上个世纪70年代，Kristensopn和Olsson报道了HRP可神经末梢摄取，经轴浆逆行运输至神经元胞体，经组织化学方法可显示出神经元的轮廓，从而开发出HRP追踪神经元示踪技术，即为HRP法。3,3',5,5'-四甲基联苯胺(TMB)是非常优越的酶免试验显色剂，能溶解于多种有机溶剂和双蒸水中，为稳定的无色溶液，与适量过氧化脲或双氧水与缓冲液混匀后，与过氧化物酶作用产生清晰的蓝色产物，极易观察，在辣根过氧化物酶的催化下，TMB会产生蓝色沉淀，该沉淀不溶于水和乙醇，显色后呈蓝色，可在显微镜下观察。

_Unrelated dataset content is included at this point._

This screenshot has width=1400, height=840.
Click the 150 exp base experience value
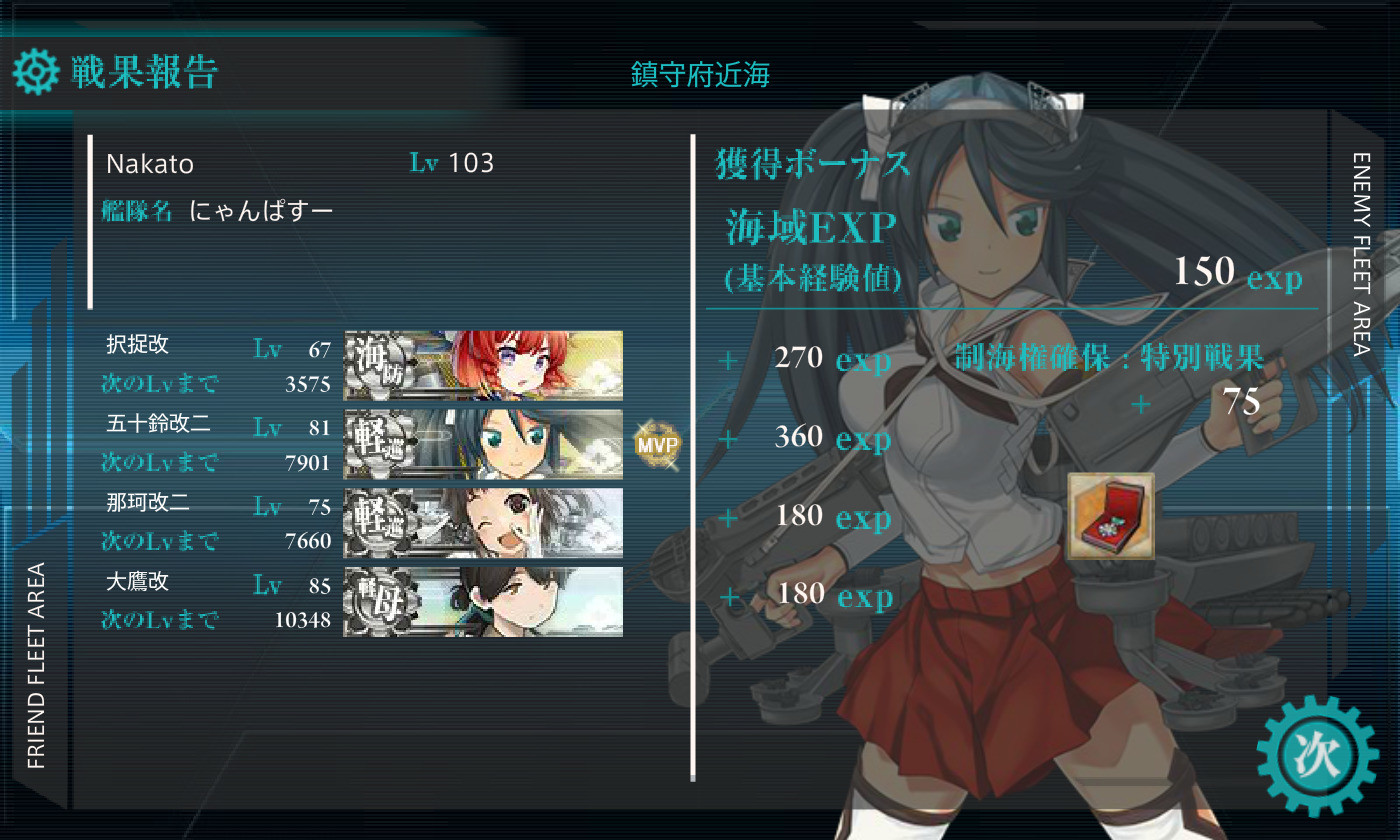(1238, 273)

• 如果出现高的反应背景或沉淀，表明TMB底物反应过于强烈。
  
• TMB显色工作液配置后会出现蓝色絮状颗粒，属于正常现象，使用时需要不断晃动，避免颗粒沉着于切片上，影响后续的观察。
  
• 所用器皿必须洁净，避免含有氧化剂或还原剂，否则会产生非特异性反应。
  
• TMB显色液避免反复冻融，TMB增强剂注意密闭保存，以免显色效率下降。
  
• Wash Buffer有挥发性气体，因此使用完要拧紧瓶盖，防止挥发失效。
  
• 为了您的安全和健康，请穿实验服并戴一次性手套操作。
  
• 试剂开封后请尽快使用，以防影响后续实验效果。

• 准备工作
  
  • 动物麻醉：多用(3.5%)戊巴比妥钠、速眠宁或10%水合氯醛等作为麻醉剂，对于戊巴比妥钠大鼠的麻醉剂量为0.25～0.35mL/100g。
    
  • 导入HRP：有压力注射法、电泳法以及周围神经系统的注射涂抹等法。
    
  • 确定动物存活期。
    
  • 动物灌注：麻醉后，经左心室升主动脉插管行心内灌注固定；先用生理盐水或PBS快速灌注；随后用4%的多聚甲醛固定液灌注，先快后慢，时间控制在30～40min；最后用10%蔗糖磷酸缓冲液(pH7.2～7.4)灌注。
    
  • 取材：取组织置于20%的蔗糖磷酸盐缓冲液中，切片厚度40μm，存于蔗糖磷酸盐缓冲液备用。
• 显色反应
  
  • 配制TMB孵育液：取适量的TMB Assay Buffer和TMB显色液，按TMB Assay Buffer∶TMB显色液=39∶1的比例混合，即为TMB孵育液，即配即用，不宜保存。
    
  • 配制1×TMB Wash Buffer：取适量的20×TMB Wash Buffer，按TMB Wash Buffer∶蒸馏水=1∶19的比例混合，即为1×TMB Wash Buffer，室温保存，6月有效。
    
  • 切片用蒸馏水清洗3次，每次2min。
    
  • 切片入10mL TMB孵育液(提前20℃温育)，避光孵育20min，其间不断晃动。
    
  • 将切片取出，配制TMB显色工作液：在用过的TMB孵育液中直接加入TMB增强剂，按TMB孵育液∶TMB增强剂=2000～8000∶1的比例混合(具体比例应根据具体实验摸索确定)，即为TMB显色工作液，即配即用，不宜保存。
    
  • 重新将切片浸入刚配置好的TMB显色工作液，20℃温育，避光孵育20min，不断晃动。
    
  • 漂洗：取10mL左右的1×TMB Wash Buffer漂洗切片2～3次，每次5min。
    
  • 贴片，载玻片用铬明矾明胶包被，室温空气干燥。
    
  • 脱水、透明步骤按如下操作：
    ① 蒸馏水10s；
    ② 70%乙醇10s；
    ③ 95%乙醇10s；
    ④ 100%乙醇2次，每次10s；
    ⑤ 二甲苯或脱蜡透明液2次，每次2～5min。
    
  • 中性树胶封片，显微镜下观察蓝色反应。